“It is strange to be at Wimbledon, but not with Novak Djokovic” – Marian Vajda
In the Tennis Majors exclusive, Marian Vajda divulges details of his conversation with Djokovic at Roland Garros, discusses his match with Nadal, as well as his new charge Alex Molcan
One of the most successful coaches in the history of tennis is walking around the Wimbledon grounds this year, but this time on a new mission. After 15 years with Novak Djokovic, Marian Vajda has embarked on a new journey to help his compatriot Alex Molcan fulfill his potential.
Marian Vajda is in great spirits and very optimistic about the 24-year-old Molcan’s future. In an exclusive interview with Tennis Majors, Marian Vajda spoke on the progress the pair have made and their future goals, but also about his relationship with Novak Djokovic, the Serb’s match with Rafael Nadal in Paris and the Wimbledon chances of the man he won 20 Grand Slam titles with.
Are you pleased with the progress Alex and you have made in the last few months?
It has been great. It feels good with him because he is a tremendous learner – sometimes I feel like he improves with every match and practice. I am happy. I try to be positive and to explain a lot of things, I think we can see the improvements.
Alex told us in Paris that you use Djokovic and your experience with Novak to explain things. How does that work?
Those are my methods. Some of the things I did with Novak, I try to implement with Alex as well, but of course it is not the same, because different things suit different players. Alex is a left-hander, so I must see him in a different perspective. I need to understand him a bit more, but it is going really well so far. For instance, we have had three great weeks of preparation on grass.
Alex likes to play on clay, and playing on grass is very specific, so we spoke about going to the net more, the movement, dealing with low balls, change of tempo etc. Also, I tried to change his serve a bit. Not technically, but strategically. What makes me really happy is that he is soaking everything up, and it is a pleasure for me to be able to give him this input.
Have you set any goals in terms of ranking, top 20 maybe?
Not really. Maybe he would like to end this season in the top 30, but we go step by step. He will be No 44 after Wimbledon. He will probably get into Masters 1000 tournaments this summer, which is a big thing and a great experience for him.
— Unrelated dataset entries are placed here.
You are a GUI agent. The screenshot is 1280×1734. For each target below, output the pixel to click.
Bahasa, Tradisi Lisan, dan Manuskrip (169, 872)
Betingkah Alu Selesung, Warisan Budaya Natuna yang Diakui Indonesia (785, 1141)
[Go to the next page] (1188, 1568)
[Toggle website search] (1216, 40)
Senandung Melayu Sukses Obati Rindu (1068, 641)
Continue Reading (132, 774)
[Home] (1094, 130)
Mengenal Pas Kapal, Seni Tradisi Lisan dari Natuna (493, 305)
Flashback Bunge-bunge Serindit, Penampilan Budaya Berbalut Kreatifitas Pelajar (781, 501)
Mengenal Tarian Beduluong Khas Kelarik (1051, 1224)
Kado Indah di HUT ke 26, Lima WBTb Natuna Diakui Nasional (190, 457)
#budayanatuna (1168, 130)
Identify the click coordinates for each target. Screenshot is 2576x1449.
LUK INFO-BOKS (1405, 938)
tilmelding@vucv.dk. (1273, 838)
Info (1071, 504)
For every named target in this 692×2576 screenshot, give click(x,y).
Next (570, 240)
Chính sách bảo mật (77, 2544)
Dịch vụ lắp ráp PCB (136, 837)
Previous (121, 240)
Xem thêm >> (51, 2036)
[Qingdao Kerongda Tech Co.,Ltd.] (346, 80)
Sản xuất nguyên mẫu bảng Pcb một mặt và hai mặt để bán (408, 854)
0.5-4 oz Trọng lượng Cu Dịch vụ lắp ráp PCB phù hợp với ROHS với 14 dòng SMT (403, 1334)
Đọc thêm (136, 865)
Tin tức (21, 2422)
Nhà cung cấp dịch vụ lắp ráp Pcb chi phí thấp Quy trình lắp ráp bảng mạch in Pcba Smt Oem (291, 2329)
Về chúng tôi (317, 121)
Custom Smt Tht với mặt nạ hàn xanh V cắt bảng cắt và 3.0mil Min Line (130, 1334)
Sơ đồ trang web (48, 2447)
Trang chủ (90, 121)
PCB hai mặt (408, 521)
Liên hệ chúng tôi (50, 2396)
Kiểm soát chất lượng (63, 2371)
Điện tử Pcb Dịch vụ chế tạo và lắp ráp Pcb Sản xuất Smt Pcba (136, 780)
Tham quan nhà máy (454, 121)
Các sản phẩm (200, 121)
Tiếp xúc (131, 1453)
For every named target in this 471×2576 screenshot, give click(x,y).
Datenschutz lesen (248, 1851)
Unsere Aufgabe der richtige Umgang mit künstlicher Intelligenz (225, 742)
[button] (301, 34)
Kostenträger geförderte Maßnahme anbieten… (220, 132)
We have to be careful not to burden him too much with goals – we plan short-term for now, maybe we set more specific goals for the next season. For the moment, we are developing his game – Karol Beck (another Molcan’s coach, former world No 36) and I – we try to stay in the present.
It was very strange in Paris, to be in the opposing box. It was a terrible feeling, I have to be honest. I felt so bad, Novak also felt very bad.Marian Vajda
How does it feel for you to be coaching at Wimbledon, and not coaching Novak Djokovic?
It is strange, obviously. First of all, it was very strange in Paris (Molcan faced Djokovic in the second round of the French Open), to be in the opposing box. It was a terrible feeling, I have to be honest. I felt so bad, Novak also felt very bad. We stay in touch, communicate and send messages to each other. Our relationship is still very good.
Did you two talk after the match at Roland-Garros?
I sent him a message saying ‘Congratulations’!!. He played a very good match. I told him that Alex is improving, he agreed and told me: ‘He should have attacked my second serve more’. And I was like: ‘My God, you are crazy, you are unbelievable’. He is telling me tactics against himself, hahaha.
It was very nice of him to give me some tips on how to improve Alex’s game. He helped me to understand Alex’s game better. It is tough to play against Novak and to be in the tournament where Novak is – I always support him and I want him to win Wimbledon.
How do you see Novak’s game right now?
I thought that he would do well in Paris, the game was there, but that match against Rafa was tough. Rafa displayed his best tennis, and Novak did not have the answer. Maybe he was a bit surprised at the beginning, when he lost important and long games. I think Rafa found the gap in Novak’s forehand, he had a lot of winners to that side. Maybe Novak thought that Nadal would go more to his backhand, but Rafa played risky and went down the line with his forehand a lot, and it paid off. It could have gone out as well…
Do you think he is the biggest favorite for the title here?
I just saw a little bit of his first round match because we had practice at a similar time. Overall, he is fine, this is the best surface for him. I think he has a good draw. Maybe his performance in the first round was not that great, but he improves his tennis as matches go by.